Biennale most radical: art historian

December 25, 2012 03:36 am | Updated November 16, 2021 10:00 pm IST - KOCHI

In a world characterised by insurance agents and automobile dealers ‘who do things at you’, the absolute lack of forms of representation stares people in the face. It is where art plays an engaging role, dealing with real issues, helping you build self-confidence and discover yourself. It is inclusive. This is why you have people thronging the Kochi-Muziris Biennale, reasons art historian Chris Dercon, Director of Tate Modern (which hosts five million visitors in a year) in the U.K. and noted Indophile who ‘discovered’ Kerala exactly 20 years ago.

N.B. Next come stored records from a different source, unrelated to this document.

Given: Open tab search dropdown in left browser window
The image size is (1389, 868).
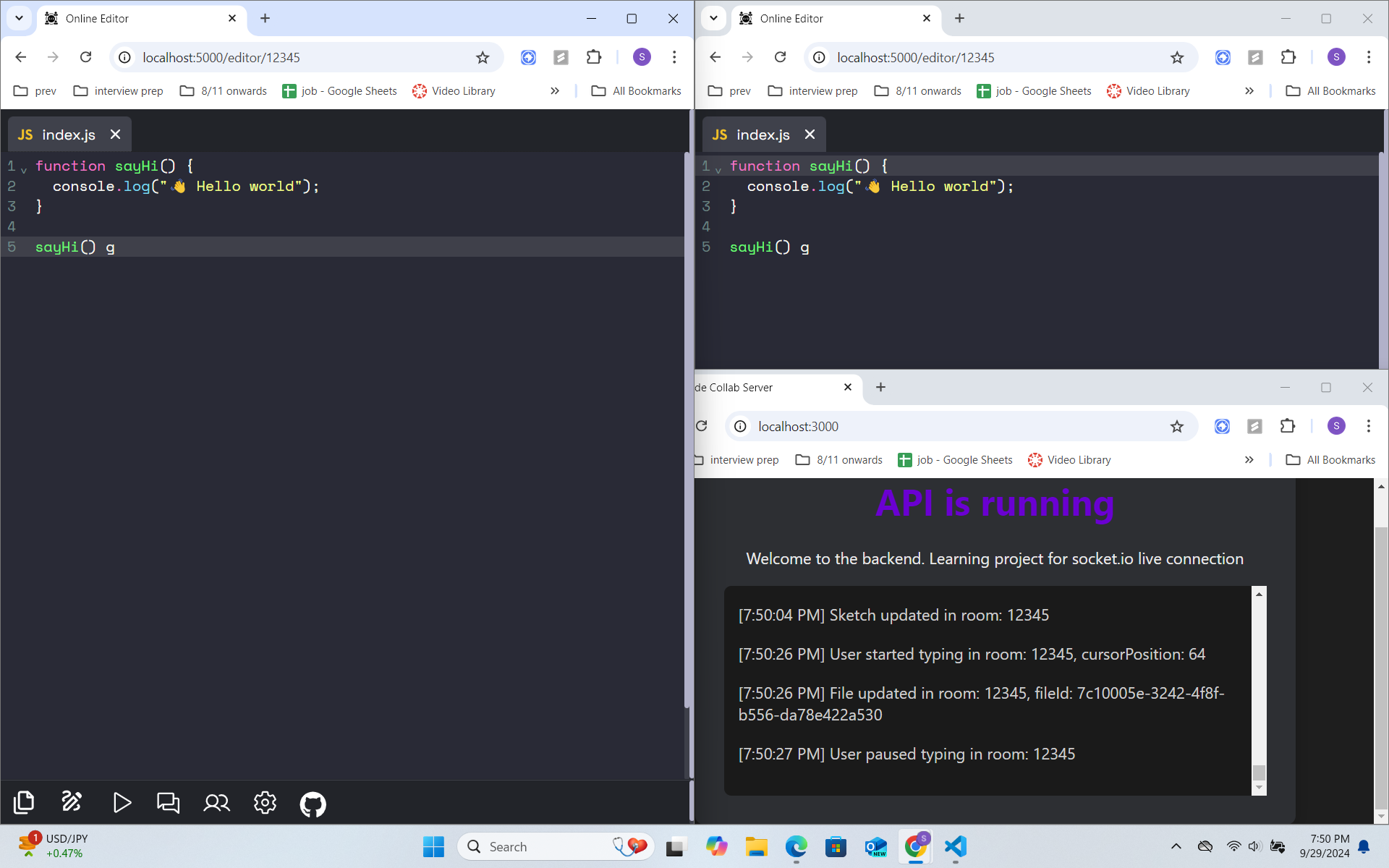Looking at the screenshot, I should point(19,18).
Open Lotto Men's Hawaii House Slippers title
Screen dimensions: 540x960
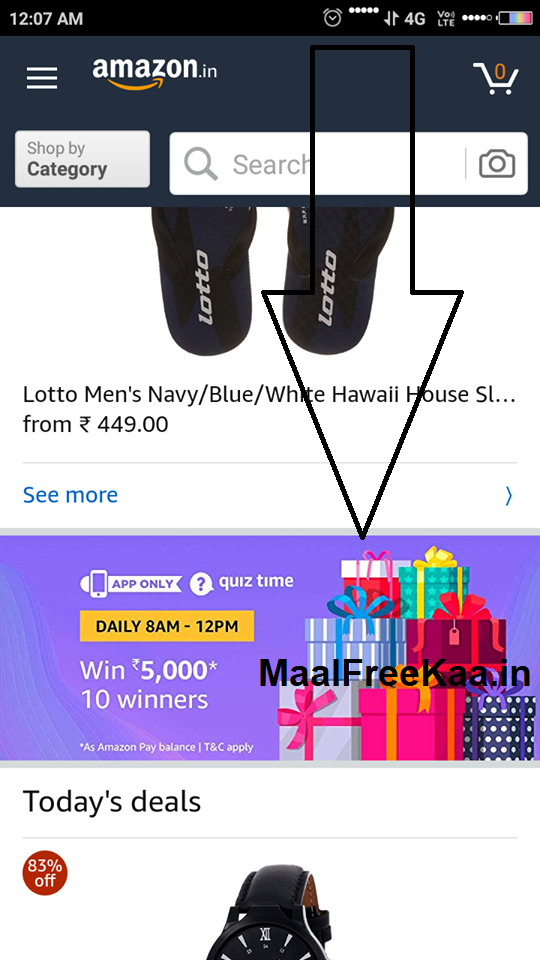269,395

Mr. Dercon, who was at the biennale on Monday to deliver a talk on the ‘importance of public investment in art and having institutions like museum and public art galleries’, told The Hindu that India’s first biennale is the most radical because “it’s an artists’ biennale with selection of artists and organisation done by artists themselves.”

It has brought about a paradigm in self-representation and governance; and with local people making a beeline for the event, no one can side-step its impact on the local, national and international world. Art by nature packs paradoxes, contradictions and negotiations, says Mr. Dercon, citing the flurry of rejections that spawned the avant-garde movement in 1849. The way of art is not of compromise, but of constant negotiations. Compromise and conformity is kitsch, he maintains. “Maybe those who haven’t got a berth now would be in next time around. That is how it works,” he quips, partly in jest, on the biennale being opposed by a section of local artists.

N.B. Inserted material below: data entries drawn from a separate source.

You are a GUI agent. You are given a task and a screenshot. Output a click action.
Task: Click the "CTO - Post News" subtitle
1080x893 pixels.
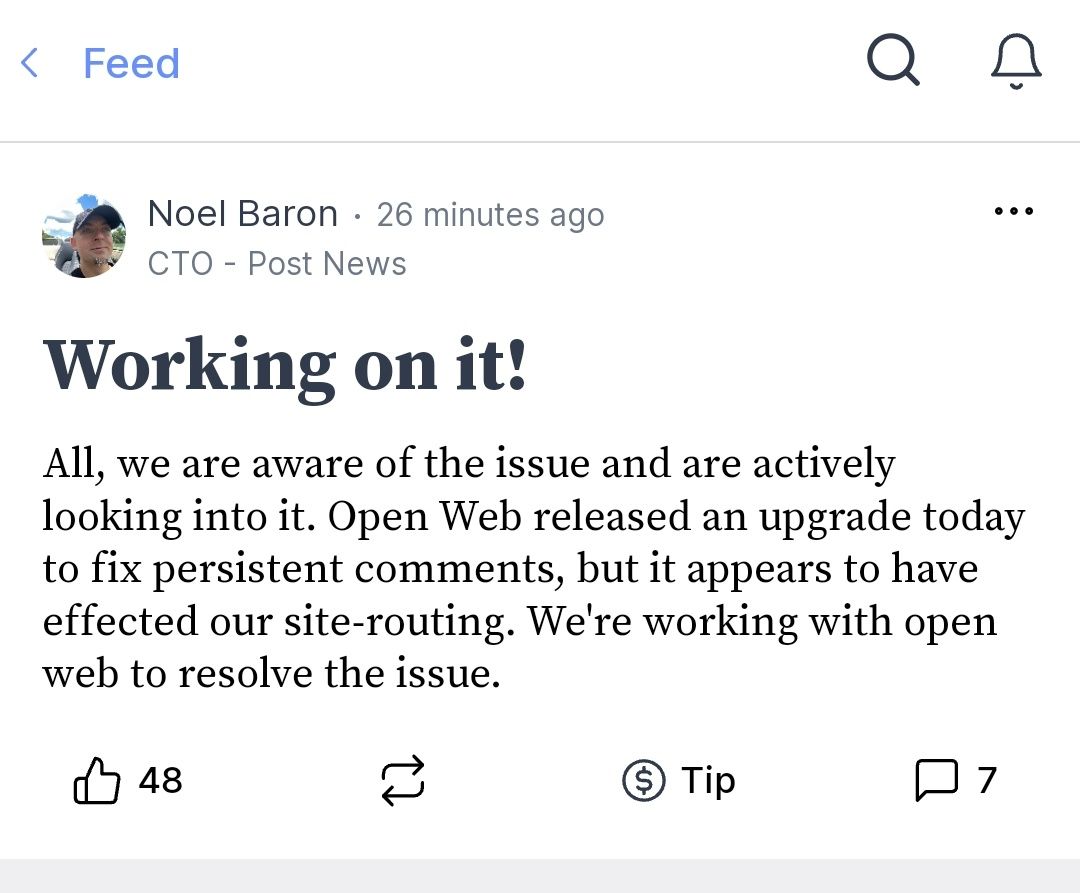(277, 264)
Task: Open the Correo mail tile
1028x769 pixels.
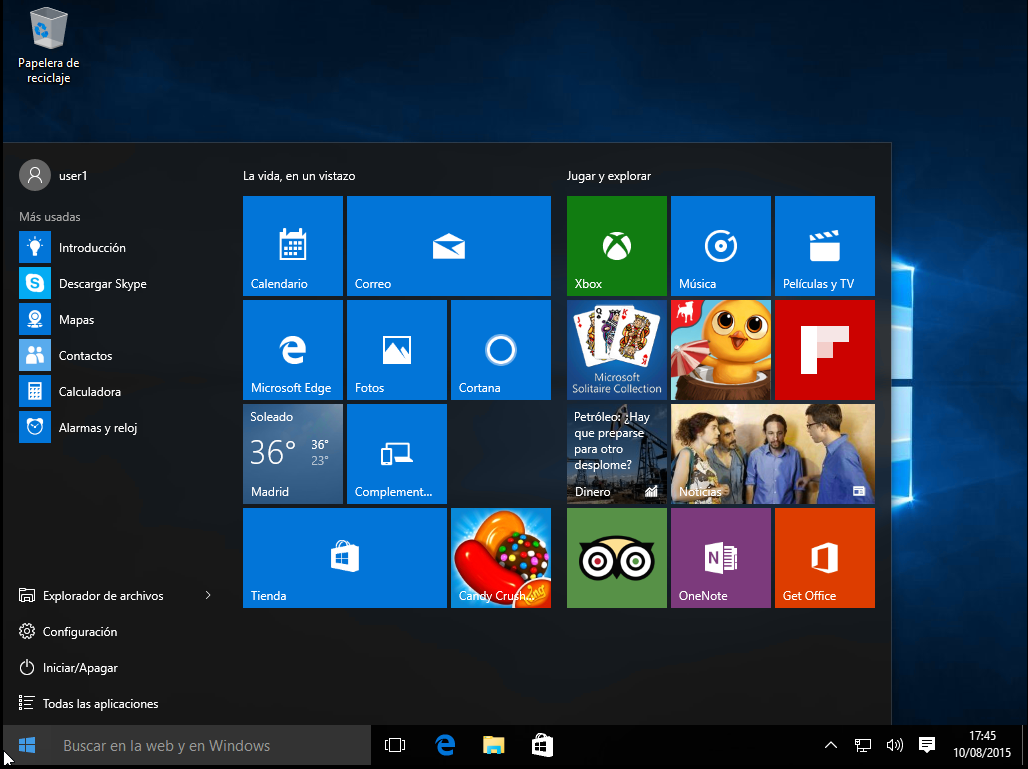Action: (448, 245)

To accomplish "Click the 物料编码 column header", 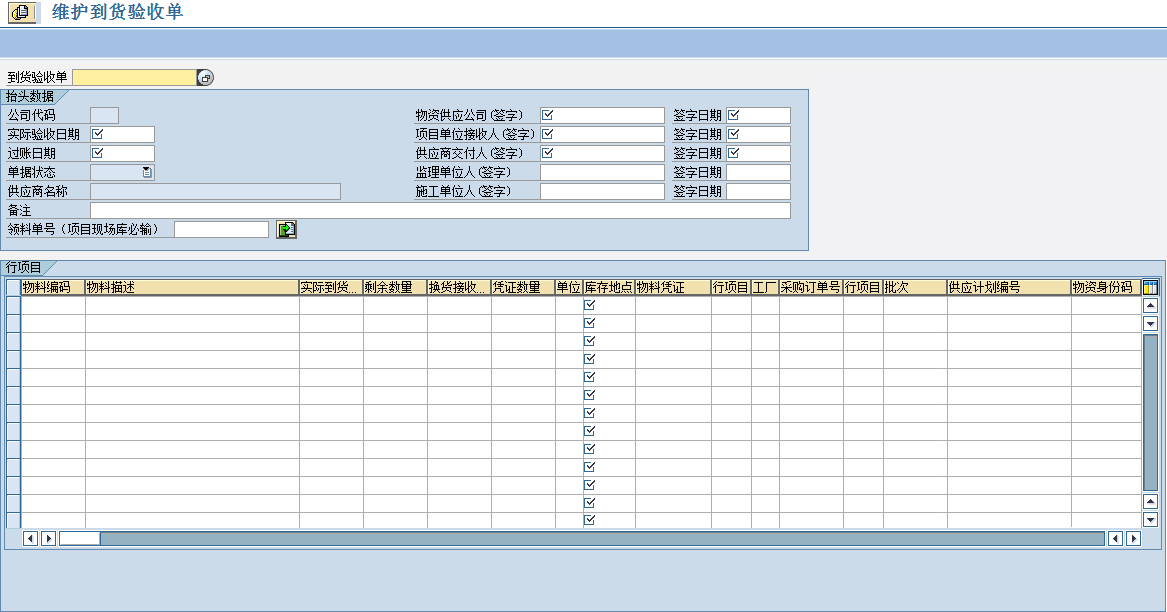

For Mr. Dercon, the biennale is ‘affective’ as it cares for the people in its social milieu. While biennales elsewhere see organisers and artists receive support from the political system, they often fail to draw the crowds. The Kochi Muziris Biennale talks to people in a direct way. On his first day at the biennale, Mr. Dercon had to wait in line for a long time to get into the exhibition space of Amar Kanwar (whose installation ‘The Sovereign Forest’ is a big draw). “Besides enjoying works, people were seen reading those long synopses at these spaces. That isn’t unusual given the State’s high literacy and the long tradition of reading, writing and performing art,” says Mr. Dercon, himself a documentary filmmaker and a regular at the International Film Festival of Kerala (IFFK).

His ‘discoveries’ at the event include South Indian artists Sumedh Rajendran, K.P. Reji, Justin Ponmany and K.P. Krishnakumar (who committed suicide on December 26, 1989 at the age of 31; two of the rebel artist’s works are on display at Pepper House).

Public art is contemporary necessity, but it takes time to yield results. “Good politicians are interested in long-term strategies; good art is about long-term memory and value, too. Only, they need to understand the relevance of what’s going on and seize the opportunity,” says Mr. Dercon.